Une filière canne-sucre qui croit en son avenir

3 avril 2007

De gauche à droite, Jean-François Moser, Directeur général de l’usine de Bois Rouge, Xavier Thiéblin, Président du syndicat des fabricants de sucre de La Réunion, Bernard Pétin, Président de la sucrière de La Réunion et Florent Thibault, Délégué général du syndicat des fabricants de sucre de La Réunion.
(photo M.D.)

La Convention canne court sur la période janvier 2006-décembre 2014, tout comme l’entrée en vigueur de la nouvelle Organisation Communautaire de Marché du Sucre. Ces deux textes, on le sait, proposent un prix d’achat de la canne inchangé et garanti jusqu’à la fin 2014. En outre, les planteurs sont accompagnés pour améliorer leurs productions. Du fait que la récolte se produit à partir de juillet 2015, les Industriels du Sucre de La Réunion estiment disposer d’une vision forte de la filière jusqu’à ce moment-là.

ENREGISTREMENTS FOURNIS ::
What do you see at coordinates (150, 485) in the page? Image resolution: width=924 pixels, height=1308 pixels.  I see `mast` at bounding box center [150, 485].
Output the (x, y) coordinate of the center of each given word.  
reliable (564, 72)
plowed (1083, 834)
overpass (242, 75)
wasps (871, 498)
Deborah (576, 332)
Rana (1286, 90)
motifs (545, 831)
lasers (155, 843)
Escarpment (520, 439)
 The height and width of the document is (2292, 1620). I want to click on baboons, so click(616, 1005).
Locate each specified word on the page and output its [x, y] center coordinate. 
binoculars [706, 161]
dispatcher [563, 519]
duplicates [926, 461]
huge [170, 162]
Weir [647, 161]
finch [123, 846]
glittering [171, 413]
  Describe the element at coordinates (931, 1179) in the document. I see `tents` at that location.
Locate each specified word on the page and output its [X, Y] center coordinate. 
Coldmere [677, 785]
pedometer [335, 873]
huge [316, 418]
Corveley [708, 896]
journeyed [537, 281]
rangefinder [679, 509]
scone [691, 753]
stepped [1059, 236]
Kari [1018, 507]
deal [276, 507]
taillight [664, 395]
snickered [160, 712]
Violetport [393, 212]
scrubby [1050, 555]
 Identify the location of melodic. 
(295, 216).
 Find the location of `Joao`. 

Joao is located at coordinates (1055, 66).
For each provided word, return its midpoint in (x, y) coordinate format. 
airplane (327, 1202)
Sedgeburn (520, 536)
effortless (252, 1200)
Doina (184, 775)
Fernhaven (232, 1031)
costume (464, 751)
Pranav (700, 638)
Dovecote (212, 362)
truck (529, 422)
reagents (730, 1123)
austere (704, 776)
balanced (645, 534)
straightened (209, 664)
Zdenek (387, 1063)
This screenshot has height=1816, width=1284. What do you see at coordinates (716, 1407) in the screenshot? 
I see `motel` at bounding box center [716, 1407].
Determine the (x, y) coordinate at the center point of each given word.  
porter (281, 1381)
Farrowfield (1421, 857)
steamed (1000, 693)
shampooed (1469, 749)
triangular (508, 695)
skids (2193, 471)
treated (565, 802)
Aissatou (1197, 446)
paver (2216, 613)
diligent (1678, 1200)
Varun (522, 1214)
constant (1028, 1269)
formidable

TÂCHES ::
a) Condensez en quelques lignes le paragraphe de l'extrait qui commence par « La Convention canne court », sans perdre ses faits principaux.
b) Prolongez l'extrait sur la filière canne-sucre à La Réunion en reprenant après sa dernière phrase.
Les enregistrements n'ont aucun lien avec l'extrait.

RÉPONSES ATTENDUES ::
a) La Convention canne et la nouvelle Organisation Communautaire de Marché du Sucre couvrent toutes deux la période de janvier 2006 à décembre 2014. Elles garantissent un prix d'achat de la canne inchangé jusqu'à fin 2014, et les planteurs reçoivent un accompagnement pour améliorer leurs productions. La récolte ayant lieu à partir de juillet 2015, les Industriels du Sucre de La Réunion estiment avoir une vision forte de la filière jusqu'à cette date.

b)
C’est ce que Xavier Thiéblin, le Président du Syndicat des Fabricants de Sucre de La Réunion, a rappelé, hier, lors d’une conférence de presse donnée au CERF (Centre d’Essai de Recherche et de Formation) à Saint-Denis. Il a indiqué que l’avenir de la filière canne-sucre dépendait de l’évolution de la Politique Agricole Commune (PAC). Il s’est alors fait didactique en rappelant que la PAC s’appuie sur 2 grands principes : l’indépendance alimentaire et une préoccupation plus grande des enjeux environnementaux (aspects sociaux ou de paysages). A cet égard, Mariann Fischer-Boel, la Commissaire européenne à l’Agriculture et au Développement rural, a fait un certain nombre de communications pour l’avenir de son secteur en 2015. Elle a notamment indiqué qu’elle souhaitait maintenir l’activité agricole sur tout le territoire européen, donc à La Réunion également.
Philippe Soubestre, le Président du Syndicat National des Fabricants de Sucre (SNFS), est également persuadé du soutien de l’Europe à l’agriculture après les années 2014 et 2015. Selon lui, le soutien des DOM de la part de l’UE ne fait pas de doute.
De ces 2 témoignages, Xavier Thiéblin déduit : « Quand je pense à l’horizon 2020, j’ai deux certitudes. Tout d’abord, l’Europe continuera à vouloir promouvoir l’agriculture pour des raisons géopolitiques. Deuxièmement, la filière canne-sucre peut tirer son épingle du jeu en se préparant pendant les 9 années à venir, notamment au niveau de la productivité ».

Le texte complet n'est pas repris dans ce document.